Given instruction:
Could you put the rows into a numbered list, starting at the line that has "This screenshot has height=514, width=831." and stopping after the line that has "point(104,54)", with any blank lines left out?

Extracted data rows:
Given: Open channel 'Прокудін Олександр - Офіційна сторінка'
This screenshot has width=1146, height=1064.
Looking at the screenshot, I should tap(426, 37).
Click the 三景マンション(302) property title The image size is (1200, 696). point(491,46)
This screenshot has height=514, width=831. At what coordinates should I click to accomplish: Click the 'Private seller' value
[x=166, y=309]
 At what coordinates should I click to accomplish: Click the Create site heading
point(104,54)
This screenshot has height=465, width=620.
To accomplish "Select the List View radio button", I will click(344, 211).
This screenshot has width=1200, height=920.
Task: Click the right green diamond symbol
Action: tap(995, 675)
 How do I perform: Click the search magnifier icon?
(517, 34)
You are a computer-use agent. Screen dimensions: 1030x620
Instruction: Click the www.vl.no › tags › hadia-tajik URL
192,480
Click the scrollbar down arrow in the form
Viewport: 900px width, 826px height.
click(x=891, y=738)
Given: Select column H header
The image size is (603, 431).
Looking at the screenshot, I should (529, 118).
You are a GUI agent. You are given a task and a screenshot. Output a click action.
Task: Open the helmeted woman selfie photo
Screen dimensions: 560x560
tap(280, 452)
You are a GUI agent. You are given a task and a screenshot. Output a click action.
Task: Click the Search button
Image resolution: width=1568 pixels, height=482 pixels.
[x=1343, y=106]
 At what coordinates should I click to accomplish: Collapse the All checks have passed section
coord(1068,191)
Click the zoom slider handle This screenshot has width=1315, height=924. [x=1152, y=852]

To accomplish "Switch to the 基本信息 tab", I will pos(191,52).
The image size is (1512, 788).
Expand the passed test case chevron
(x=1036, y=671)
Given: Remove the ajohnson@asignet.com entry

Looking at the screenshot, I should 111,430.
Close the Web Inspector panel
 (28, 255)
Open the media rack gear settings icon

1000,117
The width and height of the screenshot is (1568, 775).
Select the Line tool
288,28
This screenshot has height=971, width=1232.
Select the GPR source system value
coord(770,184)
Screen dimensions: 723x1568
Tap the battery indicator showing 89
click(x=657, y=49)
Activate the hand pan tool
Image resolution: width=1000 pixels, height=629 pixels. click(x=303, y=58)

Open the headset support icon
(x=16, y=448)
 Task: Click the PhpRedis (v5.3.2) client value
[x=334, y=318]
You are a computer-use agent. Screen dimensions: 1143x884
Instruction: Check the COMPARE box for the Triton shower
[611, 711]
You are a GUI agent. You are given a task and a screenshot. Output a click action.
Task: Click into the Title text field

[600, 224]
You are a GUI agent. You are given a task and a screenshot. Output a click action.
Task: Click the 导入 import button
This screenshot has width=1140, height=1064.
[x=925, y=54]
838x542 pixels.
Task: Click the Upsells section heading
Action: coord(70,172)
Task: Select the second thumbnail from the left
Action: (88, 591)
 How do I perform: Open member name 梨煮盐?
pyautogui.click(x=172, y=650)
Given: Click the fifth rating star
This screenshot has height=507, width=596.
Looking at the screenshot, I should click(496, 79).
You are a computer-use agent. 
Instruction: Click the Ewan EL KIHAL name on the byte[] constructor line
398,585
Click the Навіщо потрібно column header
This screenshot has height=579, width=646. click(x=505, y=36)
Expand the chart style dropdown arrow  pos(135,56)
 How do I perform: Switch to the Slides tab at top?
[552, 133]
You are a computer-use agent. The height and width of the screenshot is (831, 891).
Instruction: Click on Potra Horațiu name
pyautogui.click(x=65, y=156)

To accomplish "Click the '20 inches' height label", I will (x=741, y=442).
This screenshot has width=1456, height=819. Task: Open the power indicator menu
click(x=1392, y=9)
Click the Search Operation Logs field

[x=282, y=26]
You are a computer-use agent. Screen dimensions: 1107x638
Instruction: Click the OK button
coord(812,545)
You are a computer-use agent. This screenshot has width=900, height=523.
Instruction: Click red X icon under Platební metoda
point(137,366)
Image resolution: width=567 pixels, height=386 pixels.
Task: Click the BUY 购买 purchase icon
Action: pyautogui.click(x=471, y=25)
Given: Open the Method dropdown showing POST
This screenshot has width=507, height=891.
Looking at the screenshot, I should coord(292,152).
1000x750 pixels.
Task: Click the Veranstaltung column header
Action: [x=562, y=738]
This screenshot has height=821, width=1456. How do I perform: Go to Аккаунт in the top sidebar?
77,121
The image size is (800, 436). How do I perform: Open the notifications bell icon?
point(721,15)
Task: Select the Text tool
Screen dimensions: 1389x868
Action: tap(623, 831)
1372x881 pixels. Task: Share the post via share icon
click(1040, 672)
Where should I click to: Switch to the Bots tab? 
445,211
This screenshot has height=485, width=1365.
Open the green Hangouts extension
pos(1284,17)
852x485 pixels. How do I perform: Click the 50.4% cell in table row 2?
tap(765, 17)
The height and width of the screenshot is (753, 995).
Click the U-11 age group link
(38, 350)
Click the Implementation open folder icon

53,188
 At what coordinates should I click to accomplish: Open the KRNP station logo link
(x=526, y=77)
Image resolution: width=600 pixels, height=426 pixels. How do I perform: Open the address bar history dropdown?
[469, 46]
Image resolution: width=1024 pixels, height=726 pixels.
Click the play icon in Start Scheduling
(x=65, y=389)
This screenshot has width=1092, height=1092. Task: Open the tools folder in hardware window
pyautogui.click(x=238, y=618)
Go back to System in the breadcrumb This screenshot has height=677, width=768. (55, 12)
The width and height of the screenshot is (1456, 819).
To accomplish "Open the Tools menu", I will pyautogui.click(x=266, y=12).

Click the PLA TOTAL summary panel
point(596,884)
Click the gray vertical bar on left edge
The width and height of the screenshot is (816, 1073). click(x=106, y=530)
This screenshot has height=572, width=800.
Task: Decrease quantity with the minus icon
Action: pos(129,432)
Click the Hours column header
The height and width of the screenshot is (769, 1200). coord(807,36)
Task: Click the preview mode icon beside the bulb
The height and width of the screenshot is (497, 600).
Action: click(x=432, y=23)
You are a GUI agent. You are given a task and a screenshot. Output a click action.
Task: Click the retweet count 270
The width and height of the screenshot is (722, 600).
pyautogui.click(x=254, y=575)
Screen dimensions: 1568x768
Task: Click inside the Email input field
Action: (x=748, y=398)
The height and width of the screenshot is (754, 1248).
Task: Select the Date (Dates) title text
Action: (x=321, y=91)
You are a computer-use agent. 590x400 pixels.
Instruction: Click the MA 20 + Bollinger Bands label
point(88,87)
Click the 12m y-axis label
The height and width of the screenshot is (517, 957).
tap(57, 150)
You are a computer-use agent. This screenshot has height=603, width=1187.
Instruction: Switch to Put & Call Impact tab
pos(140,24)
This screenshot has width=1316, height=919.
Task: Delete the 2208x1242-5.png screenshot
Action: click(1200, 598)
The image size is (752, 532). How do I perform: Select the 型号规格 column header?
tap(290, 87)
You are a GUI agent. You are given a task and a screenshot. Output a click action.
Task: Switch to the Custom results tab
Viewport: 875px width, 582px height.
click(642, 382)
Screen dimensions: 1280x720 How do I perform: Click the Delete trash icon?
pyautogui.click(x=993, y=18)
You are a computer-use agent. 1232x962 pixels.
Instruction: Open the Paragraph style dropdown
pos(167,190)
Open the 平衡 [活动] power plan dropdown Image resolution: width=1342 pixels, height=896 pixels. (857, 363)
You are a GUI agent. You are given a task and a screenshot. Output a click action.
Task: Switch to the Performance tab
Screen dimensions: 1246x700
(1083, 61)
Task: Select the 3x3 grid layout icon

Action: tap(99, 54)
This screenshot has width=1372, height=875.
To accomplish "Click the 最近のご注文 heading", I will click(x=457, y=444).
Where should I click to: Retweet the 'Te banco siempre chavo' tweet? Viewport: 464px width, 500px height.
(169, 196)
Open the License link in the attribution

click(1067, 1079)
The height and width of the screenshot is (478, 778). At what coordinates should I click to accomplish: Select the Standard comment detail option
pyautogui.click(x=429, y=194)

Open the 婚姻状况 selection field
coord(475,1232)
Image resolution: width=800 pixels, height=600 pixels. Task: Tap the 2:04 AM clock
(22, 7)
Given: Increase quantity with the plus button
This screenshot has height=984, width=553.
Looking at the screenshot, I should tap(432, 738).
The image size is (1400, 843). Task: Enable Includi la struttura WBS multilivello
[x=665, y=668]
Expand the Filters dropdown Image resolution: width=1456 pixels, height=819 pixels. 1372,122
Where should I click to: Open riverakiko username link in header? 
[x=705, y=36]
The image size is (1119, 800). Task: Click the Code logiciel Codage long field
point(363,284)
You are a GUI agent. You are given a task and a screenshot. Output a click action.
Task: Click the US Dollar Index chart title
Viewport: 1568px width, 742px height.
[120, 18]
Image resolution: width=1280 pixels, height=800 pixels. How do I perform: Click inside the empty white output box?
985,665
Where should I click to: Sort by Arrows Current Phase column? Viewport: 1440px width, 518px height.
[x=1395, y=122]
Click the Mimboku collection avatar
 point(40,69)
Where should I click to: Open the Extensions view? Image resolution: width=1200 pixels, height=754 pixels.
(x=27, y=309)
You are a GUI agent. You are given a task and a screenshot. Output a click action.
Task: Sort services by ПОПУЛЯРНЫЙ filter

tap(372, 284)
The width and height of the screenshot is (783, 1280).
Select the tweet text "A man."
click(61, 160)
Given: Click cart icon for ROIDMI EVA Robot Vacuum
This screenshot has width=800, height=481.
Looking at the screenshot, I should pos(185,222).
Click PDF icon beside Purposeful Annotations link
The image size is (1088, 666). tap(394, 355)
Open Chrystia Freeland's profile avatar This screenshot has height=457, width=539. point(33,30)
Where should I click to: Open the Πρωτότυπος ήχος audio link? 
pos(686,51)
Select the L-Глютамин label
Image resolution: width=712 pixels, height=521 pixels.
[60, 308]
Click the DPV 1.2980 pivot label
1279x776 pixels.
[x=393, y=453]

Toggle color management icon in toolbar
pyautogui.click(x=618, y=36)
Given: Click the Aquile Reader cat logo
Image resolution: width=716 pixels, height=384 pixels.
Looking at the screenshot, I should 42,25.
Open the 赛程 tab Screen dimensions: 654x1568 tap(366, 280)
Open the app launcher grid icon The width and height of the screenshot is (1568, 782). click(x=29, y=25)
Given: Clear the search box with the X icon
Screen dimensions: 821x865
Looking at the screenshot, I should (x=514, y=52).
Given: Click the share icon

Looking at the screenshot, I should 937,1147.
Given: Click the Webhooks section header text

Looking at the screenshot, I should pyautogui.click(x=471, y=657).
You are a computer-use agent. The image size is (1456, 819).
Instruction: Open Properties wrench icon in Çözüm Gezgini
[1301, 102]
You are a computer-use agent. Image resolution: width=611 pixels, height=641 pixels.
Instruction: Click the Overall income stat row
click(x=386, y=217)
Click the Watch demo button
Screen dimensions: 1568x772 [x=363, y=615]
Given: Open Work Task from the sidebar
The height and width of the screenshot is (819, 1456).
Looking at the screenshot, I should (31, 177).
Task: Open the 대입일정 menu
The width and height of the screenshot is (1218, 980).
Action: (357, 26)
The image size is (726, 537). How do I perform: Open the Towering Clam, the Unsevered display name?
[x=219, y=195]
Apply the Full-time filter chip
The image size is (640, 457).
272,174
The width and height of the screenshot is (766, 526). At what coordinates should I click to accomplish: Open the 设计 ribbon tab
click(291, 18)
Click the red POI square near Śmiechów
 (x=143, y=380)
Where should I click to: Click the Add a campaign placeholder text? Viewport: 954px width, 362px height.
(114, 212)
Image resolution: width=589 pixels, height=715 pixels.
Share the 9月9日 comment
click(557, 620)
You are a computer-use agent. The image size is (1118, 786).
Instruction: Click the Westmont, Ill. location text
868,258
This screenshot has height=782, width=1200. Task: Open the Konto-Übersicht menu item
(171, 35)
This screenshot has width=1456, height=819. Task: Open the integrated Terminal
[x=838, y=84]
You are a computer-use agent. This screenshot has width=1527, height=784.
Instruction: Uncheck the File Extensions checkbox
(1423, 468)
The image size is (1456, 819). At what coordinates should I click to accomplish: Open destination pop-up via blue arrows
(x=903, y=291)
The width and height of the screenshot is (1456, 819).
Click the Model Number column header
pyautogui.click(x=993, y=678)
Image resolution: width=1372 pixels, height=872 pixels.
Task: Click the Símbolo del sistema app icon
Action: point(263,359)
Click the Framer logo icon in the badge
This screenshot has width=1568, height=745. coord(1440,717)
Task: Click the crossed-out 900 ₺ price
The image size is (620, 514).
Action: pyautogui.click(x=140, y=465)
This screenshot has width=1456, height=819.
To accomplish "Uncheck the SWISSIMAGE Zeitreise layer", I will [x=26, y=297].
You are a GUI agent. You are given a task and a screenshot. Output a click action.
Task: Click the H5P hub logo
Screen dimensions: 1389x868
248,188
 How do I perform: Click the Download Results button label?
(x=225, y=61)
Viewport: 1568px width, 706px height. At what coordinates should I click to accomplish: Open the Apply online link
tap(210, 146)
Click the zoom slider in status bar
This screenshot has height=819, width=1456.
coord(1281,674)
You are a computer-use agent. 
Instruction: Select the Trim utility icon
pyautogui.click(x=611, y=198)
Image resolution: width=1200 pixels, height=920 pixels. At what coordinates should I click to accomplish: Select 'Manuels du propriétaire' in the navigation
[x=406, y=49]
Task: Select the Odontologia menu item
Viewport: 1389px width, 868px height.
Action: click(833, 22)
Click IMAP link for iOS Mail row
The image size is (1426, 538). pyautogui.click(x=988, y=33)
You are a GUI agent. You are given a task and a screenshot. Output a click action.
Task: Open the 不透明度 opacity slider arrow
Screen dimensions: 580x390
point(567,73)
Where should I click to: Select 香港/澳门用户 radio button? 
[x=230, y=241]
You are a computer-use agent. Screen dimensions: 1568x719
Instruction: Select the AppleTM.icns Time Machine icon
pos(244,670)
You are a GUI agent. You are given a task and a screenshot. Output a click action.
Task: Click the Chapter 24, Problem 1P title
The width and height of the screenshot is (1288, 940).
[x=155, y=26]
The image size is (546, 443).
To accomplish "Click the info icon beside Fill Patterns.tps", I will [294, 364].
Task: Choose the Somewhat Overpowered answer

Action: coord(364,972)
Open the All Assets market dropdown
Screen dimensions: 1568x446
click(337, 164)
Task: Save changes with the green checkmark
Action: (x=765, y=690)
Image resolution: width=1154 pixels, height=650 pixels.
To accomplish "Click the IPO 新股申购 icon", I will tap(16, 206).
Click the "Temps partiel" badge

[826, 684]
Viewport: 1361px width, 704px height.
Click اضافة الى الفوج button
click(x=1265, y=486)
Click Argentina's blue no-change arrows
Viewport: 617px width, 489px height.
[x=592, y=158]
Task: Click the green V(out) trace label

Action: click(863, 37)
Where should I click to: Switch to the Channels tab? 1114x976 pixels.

Reply:
1. This screenshot has height=514, width=831. At what coordinates should I click to accomplish: Click the 'Private seller' value
2. [x=166, y=309]
3.  At what coordinates should I click to accomplish: Click the Create site heading
4. point(104,54)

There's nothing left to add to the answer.